Exercise details: Extract the lines verbatim, beginning with the line that contains "This screenshot has height=789, width=1200." and ending with the line that contains "coord(836,380)", both included.
═══ Input ═══
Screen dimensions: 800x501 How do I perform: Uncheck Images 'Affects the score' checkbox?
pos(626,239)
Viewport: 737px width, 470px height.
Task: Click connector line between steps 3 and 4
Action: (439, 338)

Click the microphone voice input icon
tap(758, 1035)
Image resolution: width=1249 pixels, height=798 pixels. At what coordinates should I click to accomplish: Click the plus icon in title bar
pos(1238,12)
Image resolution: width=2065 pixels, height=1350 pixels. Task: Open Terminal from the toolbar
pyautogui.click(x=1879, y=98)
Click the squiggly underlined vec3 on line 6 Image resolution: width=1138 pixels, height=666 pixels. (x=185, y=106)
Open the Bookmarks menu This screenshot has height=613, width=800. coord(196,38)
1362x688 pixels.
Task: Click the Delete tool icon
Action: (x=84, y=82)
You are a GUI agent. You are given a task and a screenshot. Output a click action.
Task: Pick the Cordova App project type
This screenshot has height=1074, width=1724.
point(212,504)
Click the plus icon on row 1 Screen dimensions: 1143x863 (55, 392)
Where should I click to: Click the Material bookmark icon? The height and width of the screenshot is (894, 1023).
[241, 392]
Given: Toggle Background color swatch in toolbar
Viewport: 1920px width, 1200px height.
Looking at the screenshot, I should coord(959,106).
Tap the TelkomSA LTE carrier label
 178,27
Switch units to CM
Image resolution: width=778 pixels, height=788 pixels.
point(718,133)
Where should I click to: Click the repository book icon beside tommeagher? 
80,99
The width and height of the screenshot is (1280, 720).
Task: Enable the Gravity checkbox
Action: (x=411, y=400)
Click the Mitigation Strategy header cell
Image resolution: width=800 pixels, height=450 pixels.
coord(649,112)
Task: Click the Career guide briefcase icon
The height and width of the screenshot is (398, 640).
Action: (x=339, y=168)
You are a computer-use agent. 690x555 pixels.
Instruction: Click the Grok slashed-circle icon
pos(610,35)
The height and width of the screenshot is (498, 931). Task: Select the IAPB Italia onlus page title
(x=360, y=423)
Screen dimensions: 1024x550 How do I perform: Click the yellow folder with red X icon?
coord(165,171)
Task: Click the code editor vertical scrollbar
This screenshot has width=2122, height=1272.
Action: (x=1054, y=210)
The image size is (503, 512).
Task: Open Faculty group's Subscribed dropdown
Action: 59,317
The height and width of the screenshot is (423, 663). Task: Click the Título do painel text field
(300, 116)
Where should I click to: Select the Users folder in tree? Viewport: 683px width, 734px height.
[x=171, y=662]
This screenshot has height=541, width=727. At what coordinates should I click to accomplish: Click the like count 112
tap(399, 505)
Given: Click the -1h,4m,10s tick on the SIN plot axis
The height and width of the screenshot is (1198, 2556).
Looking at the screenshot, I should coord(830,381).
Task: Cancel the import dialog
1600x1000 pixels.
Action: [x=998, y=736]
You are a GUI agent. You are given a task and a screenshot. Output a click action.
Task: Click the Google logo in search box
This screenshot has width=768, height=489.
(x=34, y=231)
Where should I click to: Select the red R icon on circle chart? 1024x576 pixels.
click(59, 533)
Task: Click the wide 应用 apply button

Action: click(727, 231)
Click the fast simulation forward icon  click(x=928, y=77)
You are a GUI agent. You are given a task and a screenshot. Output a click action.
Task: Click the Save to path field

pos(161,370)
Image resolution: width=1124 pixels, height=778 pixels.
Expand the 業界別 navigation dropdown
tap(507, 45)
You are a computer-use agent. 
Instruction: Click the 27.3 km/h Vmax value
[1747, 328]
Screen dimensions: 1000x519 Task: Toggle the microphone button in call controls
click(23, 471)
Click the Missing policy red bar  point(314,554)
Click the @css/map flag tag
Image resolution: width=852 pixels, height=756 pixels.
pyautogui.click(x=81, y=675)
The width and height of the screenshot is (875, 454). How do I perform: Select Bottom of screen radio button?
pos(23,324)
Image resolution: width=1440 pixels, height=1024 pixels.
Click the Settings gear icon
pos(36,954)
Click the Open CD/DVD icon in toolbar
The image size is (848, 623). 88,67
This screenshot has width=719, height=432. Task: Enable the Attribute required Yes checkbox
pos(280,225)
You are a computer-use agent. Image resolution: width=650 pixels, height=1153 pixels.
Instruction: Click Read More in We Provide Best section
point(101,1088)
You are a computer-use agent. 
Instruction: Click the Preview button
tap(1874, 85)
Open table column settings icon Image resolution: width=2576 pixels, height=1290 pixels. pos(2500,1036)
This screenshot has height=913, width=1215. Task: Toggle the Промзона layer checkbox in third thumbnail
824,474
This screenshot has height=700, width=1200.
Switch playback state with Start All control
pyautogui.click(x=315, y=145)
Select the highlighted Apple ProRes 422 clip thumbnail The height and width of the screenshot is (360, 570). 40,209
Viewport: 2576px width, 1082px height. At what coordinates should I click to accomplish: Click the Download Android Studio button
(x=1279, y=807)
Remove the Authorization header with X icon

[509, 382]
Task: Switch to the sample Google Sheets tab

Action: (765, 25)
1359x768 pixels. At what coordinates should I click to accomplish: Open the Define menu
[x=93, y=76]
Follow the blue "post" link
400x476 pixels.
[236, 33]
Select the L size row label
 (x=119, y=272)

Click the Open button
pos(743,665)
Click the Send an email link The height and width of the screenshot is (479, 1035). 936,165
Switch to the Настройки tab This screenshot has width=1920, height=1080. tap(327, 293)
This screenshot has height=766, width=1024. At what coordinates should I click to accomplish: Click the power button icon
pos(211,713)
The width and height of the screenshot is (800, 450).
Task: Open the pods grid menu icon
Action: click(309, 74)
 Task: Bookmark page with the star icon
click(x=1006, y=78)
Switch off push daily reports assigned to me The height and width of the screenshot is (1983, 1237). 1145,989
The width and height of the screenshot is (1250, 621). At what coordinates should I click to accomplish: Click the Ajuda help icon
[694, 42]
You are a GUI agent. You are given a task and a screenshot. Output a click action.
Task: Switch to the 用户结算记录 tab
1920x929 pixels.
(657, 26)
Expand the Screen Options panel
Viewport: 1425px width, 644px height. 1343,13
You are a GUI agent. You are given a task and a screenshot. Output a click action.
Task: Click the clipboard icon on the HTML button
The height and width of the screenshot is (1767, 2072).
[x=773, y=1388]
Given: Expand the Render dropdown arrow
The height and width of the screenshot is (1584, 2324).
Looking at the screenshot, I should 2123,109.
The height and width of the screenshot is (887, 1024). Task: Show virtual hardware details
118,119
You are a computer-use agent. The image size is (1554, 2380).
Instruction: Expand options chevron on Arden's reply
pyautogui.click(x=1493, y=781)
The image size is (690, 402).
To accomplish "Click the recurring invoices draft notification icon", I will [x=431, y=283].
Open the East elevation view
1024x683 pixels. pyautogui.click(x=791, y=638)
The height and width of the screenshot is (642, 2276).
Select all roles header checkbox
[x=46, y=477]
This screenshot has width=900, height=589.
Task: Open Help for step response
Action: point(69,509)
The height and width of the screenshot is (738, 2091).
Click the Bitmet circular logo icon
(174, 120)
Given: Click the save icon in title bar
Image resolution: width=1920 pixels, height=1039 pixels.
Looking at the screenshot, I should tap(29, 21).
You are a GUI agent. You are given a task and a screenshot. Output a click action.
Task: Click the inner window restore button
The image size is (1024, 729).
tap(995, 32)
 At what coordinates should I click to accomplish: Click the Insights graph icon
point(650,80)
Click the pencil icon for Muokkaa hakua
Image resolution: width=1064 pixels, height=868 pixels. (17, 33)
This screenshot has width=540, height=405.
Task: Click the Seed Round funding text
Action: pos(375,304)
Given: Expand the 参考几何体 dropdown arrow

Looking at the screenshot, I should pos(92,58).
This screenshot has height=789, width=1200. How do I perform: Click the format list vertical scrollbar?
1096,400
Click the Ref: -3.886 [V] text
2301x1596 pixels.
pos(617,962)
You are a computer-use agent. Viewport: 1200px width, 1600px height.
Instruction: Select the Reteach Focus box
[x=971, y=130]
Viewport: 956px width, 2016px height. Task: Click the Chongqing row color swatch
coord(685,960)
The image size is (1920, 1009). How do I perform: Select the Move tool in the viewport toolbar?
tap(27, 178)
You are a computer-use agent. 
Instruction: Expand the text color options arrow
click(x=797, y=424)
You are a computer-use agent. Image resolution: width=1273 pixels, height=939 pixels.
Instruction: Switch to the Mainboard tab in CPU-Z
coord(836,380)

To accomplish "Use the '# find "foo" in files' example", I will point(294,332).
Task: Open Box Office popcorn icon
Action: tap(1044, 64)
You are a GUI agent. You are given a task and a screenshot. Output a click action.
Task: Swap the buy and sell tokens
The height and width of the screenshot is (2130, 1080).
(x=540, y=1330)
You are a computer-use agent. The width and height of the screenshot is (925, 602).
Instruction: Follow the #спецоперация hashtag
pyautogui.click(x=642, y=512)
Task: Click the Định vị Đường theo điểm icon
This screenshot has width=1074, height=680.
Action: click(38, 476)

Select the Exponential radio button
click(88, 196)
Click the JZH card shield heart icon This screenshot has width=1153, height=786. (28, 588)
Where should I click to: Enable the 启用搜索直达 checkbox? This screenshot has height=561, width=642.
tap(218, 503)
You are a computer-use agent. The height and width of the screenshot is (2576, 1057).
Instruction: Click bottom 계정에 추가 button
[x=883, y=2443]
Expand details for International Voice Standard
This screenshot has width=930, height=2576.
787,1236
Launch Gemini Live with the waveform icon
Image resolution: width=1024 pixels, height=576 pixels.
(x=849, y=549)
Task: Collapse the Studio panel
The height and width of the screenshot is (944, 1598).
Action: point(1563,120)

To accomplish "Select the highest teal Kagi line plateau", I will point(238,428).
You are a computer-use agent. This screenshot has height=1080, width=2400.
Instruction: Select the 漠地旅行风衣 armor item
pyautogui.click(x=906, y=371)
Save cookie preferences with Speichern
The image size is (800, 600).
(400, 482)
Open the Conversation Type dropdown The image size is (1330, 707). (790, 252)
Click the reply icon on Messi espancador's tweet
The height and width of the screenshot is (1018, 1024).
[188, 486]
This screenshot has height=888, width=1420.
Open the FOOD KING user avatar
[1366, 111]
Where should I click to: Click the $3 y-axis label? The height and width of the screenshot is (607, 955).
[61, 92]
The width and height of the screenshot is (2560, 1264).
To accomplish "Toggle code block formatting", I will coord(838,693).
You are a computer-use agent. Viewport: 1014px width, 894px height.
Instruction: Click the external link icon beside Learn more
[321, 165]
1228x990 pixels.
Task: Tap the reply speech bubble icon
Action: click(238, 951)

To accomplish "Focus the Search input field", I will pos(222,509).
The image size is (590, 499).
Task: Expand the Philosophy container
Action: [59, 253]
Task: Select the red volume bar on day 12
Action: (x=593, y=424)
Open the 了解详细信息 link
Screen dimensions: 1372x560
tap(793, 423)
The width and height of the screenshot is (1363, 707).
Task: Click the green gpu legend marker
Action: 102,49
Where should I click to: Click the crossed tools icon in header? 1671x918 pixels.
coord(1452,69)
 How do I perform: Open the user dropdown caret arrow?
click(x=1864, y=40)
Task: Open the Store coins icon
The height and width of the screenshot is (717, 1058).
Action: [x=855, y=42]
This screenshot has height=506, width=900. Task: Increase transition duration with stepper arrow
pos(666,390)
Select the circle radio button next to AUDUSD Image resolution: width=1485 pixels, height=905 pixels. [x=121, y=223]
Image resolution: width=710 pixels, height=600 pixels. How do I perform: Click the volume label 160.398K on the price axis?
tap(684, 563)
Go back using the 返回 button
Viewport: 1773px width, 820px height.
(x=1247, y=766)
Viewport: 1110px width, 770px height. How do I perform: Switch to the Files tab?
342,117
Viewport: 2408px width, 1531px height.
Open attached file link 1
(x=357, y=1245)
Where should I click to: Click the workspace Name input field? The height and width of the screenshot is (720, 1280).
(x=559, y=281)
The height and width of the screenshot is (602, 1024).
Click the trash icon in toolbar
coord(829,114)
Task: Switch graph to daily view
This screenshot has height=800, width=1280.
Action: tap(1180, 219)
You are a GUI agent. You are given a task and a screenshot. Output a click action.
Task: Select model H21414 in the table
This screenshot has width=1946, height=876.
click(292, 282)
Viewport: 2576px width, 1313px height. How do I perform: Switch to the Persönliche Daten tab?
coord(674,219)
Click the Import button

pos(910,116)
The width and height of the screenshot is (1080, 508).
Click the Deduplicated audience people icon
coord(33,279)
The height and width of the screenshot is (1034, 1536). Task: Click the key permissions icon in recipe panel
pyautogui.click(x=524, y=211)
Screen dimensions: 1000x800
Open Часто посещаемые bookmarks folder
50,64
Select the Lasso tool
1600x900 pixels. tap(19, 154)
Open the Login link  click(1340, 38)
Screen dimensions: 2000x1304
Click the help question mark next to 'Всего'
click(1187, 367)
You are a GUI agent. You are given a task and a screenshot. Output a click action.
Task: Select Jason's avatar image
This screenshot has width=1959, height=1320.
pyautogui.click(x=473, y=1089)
═══
Completed task:
This screenshot has height=789, width=1200. How do I perform: Click the format list vertical scrollbar?
1096,400
Click the Ref: -3.886 [V] text
2301x1596 pixels.
pos(617,962)
You are a computer-use agent. Viewport: 1200px width, 1600px height.
Instruction: Select the Reteach Focus box
[x=971, y=130]
Viewport: 956px width, 2016px height. Task: Click the Chongqing row color swatch
coord(685,960)
The image size is (1920, 1009). How do I perform: Select the Move tool in the viewport toolbar?
tap(27, 178)
You are a computer-use agent. 
Instruction: Expand the text color options arrow
click(x=797, y=424)
You are a computer-use agent. Image resolution: width=1273 pixels, height=939 pixels.
Instruction: Switch to the Mainboard tab in CPU-Z
coord(836,380)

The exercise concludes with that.